Extend the Blu-ray reviews below past their last sentence, keeping their voice and format.

** Text to read **
****************************************

Tuesday, October 7, 2014

October '14 Digital Week I

Blu-rays of the Week
Are You Here 
Populating his film with the irritating but oh so clever denziens of most of today's movies, writer-director Matthew Weiner (creator of Mad Men) has made an occasionally well-observed comic portrait of American self-absorption. Though the tone is consistently inconsistent, Owen Wilson, Amy Poehler and Zack Galifianakis are each less annoying than usual, while Laura Ramsey steals the film with sexy and funny performance. The Blu-ray image looks first-rate; lone extra is director's commentary.

Cold in July 
What begins as a typical crime drama—after innocent homeowner Richard shoots an intruder, his family is terrorized by the dead man's raging dad Ben—morphs into an engrossing thriller as Richard and Ben team with renegade cop Jim Bob and get involved in the mother of all criminal messes. Director-writer Jim Mickle and co-writer Nick Damici's complex study of twisted relationships among men with little in common has its share of clunky moments, but strong acting by Michael C. Hall, Sam Shepard, Don Johnson and Vinessa Shaw more than compensates. The movie looks fine on Blu-ray; extras comprise commentaries, previsualization tests, deleted scenes and previsualization tests with optional commentaries.

****************************************

** Data provided **
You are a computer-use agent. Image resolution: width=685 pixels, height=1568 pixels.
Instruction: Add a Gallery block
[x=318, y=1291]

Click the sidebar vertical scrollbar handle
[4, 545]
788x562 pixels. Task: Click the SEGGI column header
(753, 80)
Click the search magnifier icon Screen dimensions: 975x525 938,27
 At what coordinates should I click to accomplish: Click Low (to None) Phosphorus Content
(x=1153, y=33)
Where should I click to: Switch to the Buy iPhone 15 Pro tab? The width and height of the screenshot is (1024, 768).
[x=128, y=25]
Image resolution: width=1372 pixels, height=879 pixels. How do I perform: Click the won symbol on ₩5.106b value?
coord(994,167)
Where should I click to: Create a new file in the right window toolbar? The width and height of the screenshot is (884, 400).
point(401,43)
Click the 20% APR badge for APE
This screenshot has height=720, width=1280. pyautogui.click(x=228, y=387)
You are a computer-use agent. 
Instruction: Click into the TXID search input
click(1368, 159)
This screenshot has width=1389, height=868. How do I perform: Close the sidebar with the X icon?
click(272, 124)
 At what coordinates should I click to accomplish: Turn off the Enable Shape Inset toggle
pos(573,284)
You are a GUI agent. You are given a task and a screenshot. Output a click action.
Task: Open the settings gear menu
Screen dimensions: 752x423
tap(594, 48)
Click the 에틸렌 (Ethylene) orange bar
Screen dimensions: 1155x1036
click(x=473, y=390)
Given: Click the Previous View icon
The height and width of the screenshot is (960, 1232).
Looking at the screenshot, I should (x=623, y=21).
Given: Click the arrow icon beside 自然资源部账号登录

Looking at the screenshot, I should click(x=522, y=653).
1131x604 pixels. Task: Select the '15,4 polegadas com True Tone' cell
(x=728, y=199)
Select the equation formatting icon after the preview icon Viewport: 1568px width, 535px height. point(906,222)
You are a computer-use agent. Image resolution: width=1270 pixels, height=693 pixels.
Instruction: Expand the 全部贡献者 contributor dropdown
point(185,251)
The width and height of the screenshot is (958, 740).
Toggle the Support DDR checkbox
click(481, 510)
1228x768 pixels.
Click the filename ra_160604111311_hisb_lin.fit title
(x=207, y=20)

****************************************

** Result **
From Dusk Til Dawn—Season One 
(e one/El Rey)
Based on the mindless but fun 1996 vampire movie by director Robert Rodriguez and writer-star Quentin Tarantino, the TV series stretches out the movie plot through 10 one-hour episodes, which unfortunately stretches the drama and amusement much too thin. Still, there's much to enjoy, especially when a true find like Eiza Gonzalez, who plays Santanico Pandemonium, the stripper/vampire whom Salma Hayek played originally, is onscreen. The hi-def image looks perfect; extras include commentaries, featurettes and premiere Q&A.

(Cohen Media)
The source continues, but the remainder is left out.